Delaying second Covid vaccine jab 'right thing to do', say chief medical officers

Margaret Keenan was the first in the UK to receive the Pfizer vaccine. Credit: PA

Delaying second doses of the coronavirus vaccine so more people can have the first jab is the right decision to tackle “this pandemic which is running rampant in our communities”, the chief medical officers for England, Scotland, Wales and Northern Ireland have said.In a joint statement to others in the medical profession, they said they recognised the request to reschedule second appointments is "operationally very difficult" and that it would "distress patients who were looking forward to being fully immunised".However, the CMOs added: "We are all conscious that for every 1,000 people boosted with a second dose of Covid-19 vaccine in January (who will as a result gain marginally on protection from severe disease), 1,000 new people can’t have substantial initial protection which is in most cases likely to raise them from 0% protected to at least 70% protected.

“Whilst the NHS, through all of your work, has so far vaccinated over one million UK patients with a first dose, approximately 30 million UK patients and health and social care workers eligible for vaccination in Phase 1 remain totally unprotected and many are distressed or anxious about the wait for their turn.

“These unvaccinated people are far more likely to end up severely ill, hospitalised on in some cases dying without vaccine."

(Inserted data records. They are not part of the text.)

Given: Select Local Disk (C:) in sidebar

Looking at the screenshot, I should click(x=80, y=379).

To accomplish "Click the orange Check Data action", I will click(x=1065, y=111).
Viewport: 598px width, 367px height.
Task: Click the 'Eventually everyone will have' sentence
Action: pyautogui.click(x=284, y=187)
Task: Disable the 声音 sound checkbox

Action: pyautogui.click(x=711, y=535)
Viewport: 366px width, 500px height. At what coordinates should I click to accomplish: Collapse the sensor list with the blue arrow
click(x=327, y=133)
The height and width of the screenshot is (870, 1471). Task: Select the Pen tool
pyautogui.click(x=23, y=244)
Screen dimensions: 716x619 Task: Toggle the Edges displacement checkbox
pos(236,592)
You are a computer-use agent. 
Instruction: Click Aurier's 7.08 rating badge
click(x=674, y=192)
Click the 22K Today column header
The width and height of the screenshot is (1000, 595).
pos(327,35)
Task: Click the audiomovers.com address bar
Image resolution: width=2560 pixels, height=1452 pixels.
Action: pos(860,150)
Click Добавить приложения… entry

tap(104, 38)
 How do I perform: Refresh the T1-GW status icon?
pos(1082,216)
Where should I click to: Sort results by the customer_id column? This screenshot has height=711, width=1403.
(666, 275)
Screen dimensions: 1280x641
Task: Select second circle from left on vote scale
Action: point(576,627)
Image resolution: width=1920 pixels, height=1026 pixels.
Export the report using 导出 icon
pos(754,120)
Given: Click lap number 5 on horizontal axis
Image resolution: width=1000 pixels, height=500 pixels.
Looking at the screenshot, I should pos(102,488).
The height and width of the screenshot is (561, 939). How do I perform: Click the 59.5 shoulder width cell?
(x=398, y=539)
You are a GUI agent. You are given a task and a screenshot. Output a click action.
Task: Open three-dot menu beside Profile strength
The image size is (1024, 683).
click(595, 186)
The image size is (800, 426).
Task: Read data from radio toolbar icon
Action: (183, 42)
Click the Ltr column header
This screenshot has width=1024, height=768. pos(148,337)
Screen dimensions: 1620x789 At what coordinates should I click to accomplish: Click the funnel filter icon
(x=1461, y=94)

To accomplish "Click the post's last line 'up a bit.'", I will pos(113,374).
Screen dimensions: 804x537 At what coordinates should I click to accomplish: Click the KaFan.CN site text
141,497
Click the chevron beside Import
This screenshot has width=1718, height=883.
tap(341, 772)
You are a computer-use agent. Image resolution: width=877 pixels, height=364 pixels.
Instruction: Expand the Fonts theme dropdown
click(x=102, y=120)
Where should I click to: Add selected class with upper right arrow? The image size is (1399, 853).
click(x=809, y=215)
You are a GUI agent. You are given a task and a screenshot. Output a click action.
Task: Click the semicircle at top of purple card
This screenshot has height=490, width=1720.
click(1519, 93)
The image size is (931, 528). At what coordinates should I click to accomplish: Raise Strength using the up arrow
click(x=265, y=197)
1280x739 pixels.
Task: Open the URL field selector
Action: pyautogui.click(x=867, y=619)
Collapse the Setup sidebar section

More than 900,000 pensioners and other vulnerable groups have been given the jab already. Credit: PA

The CMOs were responding to earlier criticism from the British Medical Association which described the move to delay a second jab by as much as 12 weeks as "grossly unfair".

Dr Richard Vautrey, chairman of the BMA GP committee, said GPs were concerned at the change of guidance.He said: "The decision to ask GPs, at such short notice, to rebook patients for three months hence will also cause huge logistical problems for almost all vaccination sites and practices."

The Oxford/AstraZeneca vaccine has been hailed as a 'game-changer'. Credit: PA

But the CMO statement went on: “Halving the number vaccinated over the next two-three months because of giving two vaccines in quick succession rather than with a delay of 12 weeks does not provide optimal public health impact.

“We have to follow public health principles and act at speed if we are to beat this pandemic which is running rampant in our communities and we believe the public will understand and thank us for this decisive action. We hope this has your support.”